Problem:
Please convert the entries below into a JSON list of strings with one string per line, omitting blank lines and leaving the pictures out.
_ _ _ _ _
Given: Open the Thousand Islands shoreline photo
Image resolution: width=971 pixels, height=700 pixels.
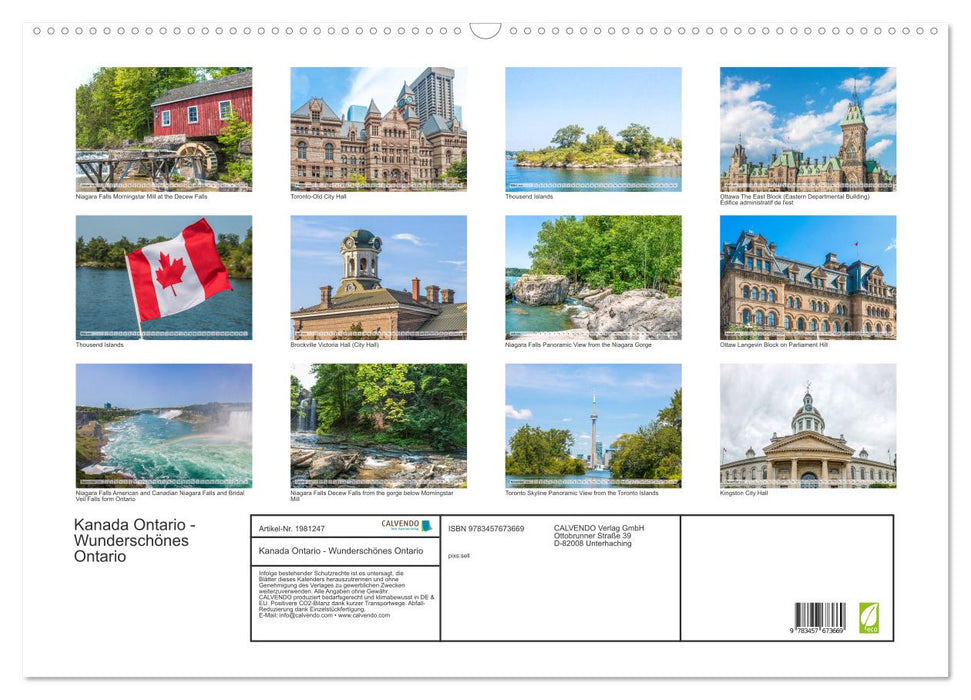Looking at the screenshot, I should 593,128.
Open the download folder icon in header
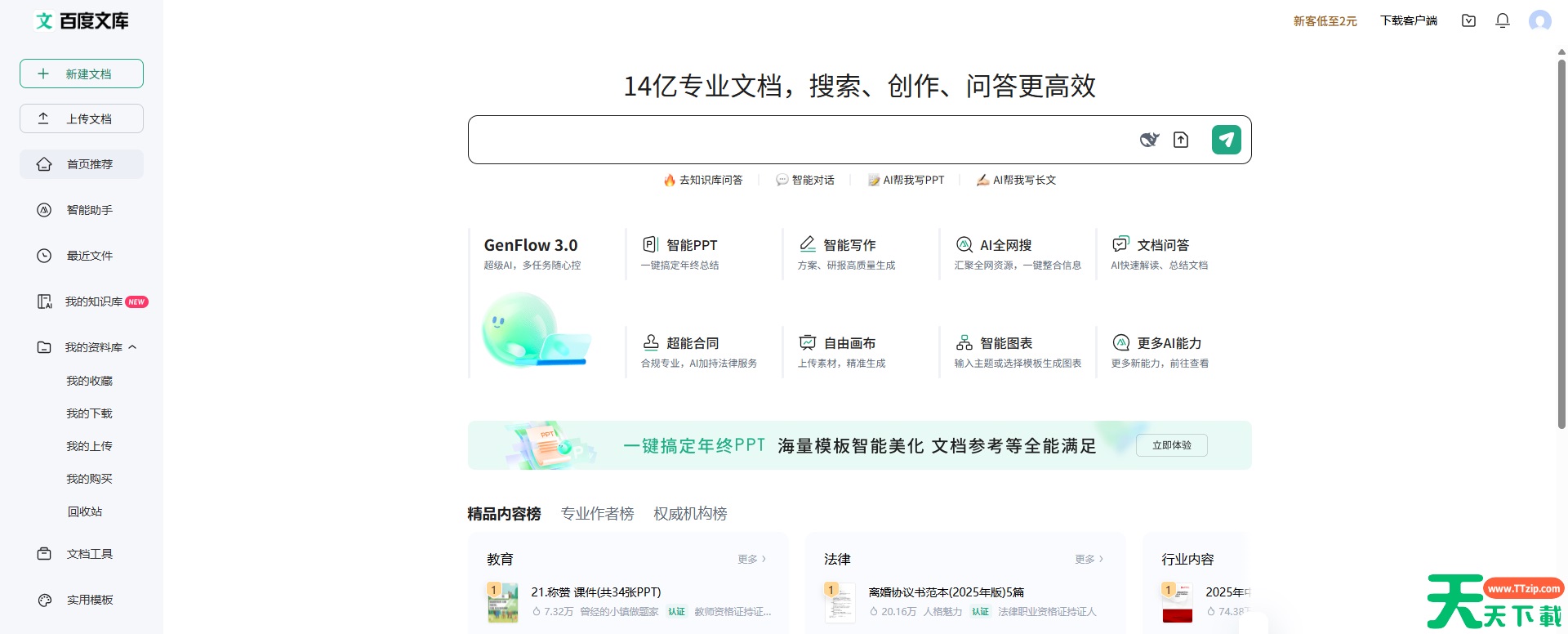The width and height of the screenshot is (1568, 634). tap(1468, 20)
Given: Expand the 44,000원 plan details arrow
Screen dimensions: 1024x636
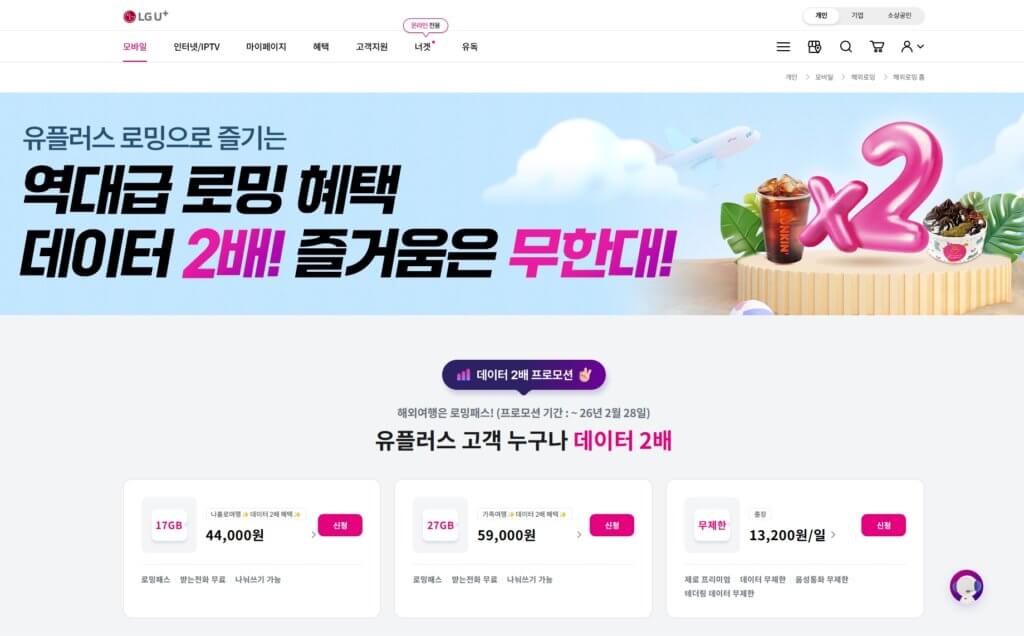Looking at the screenshot, I should tap(314, 535).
_ _ _ _ _
Full response:
[
  "Given: Open the Thousand Islands shoreline photo",
  "Image resolution: width=971 pixels, height=700 pixels.",
  "Looking at the screenshot, I should 593,128.",
  "Open the download folder icon in header",
  "The width and height of the screenshot is (1568, 634). tap(1468, 20)",
  "Given: Expand the 44,000원 plan details arrow",
  "Screen dimensions: 1024x636",
  "Looking at the screenshot, I should tap(314, 535)."
]